*** EXTRACT TO READ

Steve Lamey, chief information officer at HM Revenue and
Customs, has set out his plans for removing major inefficiencies in
processes, dealing with poor-quality data and updating ageing
technology at one of the government's biggest
departments.
Lamey said that among his top priorities was setting "killer"
key performance indicators - for example, to ensure that the
Revenue stops sending out 30 million letters a year to the wrong
addresses.
He wants to cleanse data to eradicate duplicate or incorrect
files on taxpayers and to streamline and unify business processes
so that, for example, the 72 tax offices manage self-assessment
forms in a consistent way. At present, each office has its own
business processes.
Lamey also wants to improve ways to collect unpaid tax, which
has been estimated at £30bn to £50bn a year, and discourage the
civil service from paying senior staff according to how much they
have to spend and how many staff the department employs.
A further key task is to modernise systems, which he said were
fragmented, complex and unreliable.
All this must be accomplished while pushing through the merger
of two of the government's largest departments and making
efficiency savings as part of the government's plan to cut £21bn
from Whitehall's running costs by 2008.
Lamey's frank assessment of the state of the tax department's
processes and systems is a rare and fresh approach for a senior
government official. MPs on the Public Accounts Committee, the
House of Commons public spending watchdog, have often criticised
government CIOs for being defensive, and willing to propound only
good news.
Lamey joined Inland Revenue last September from a private sector
culture in which CIOs are not afraid to articulate the scale of an
organisation's problems and tasks.
He told the Government IT summit last week that it had taken him
more than three months to discover how many letters were sent out.
Officials had been unaware that 35% of the 90 million letters sent
out each year were returned.
He also found that millions of self-assessment forms are dealt
with so quickly that about 48% are processed incorrectly the first
time and need to be reworked.
"If we could get more right up-front, that would be a good
efficiency benefit. That is one of the real targets we are
currently working on."

******
*** PROVIDED RECORDS

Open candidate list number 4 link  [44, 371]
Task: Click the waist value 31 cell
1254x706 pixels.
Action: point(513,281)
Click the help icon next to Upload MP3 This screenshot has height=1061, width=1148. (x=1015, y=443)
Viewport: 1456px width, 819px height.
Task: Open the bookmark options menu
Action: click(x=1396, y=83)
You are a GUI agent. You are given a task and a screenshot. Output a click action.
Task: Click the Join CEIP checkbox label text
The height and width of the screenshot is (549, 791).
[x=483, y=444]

******

Quote the article above about HM Revenue and Customs word for word, starting at "Lamey also wants" and stopping after "the department employs.".

| TASK OUTPUT |
Lamey also wants to improve ways to collect unpaid tax, which
has been estimated at £30bn to £50bn a year, and discourage the
civil service from paying senior staff according to how much they
have to spend and how many staff the department employs.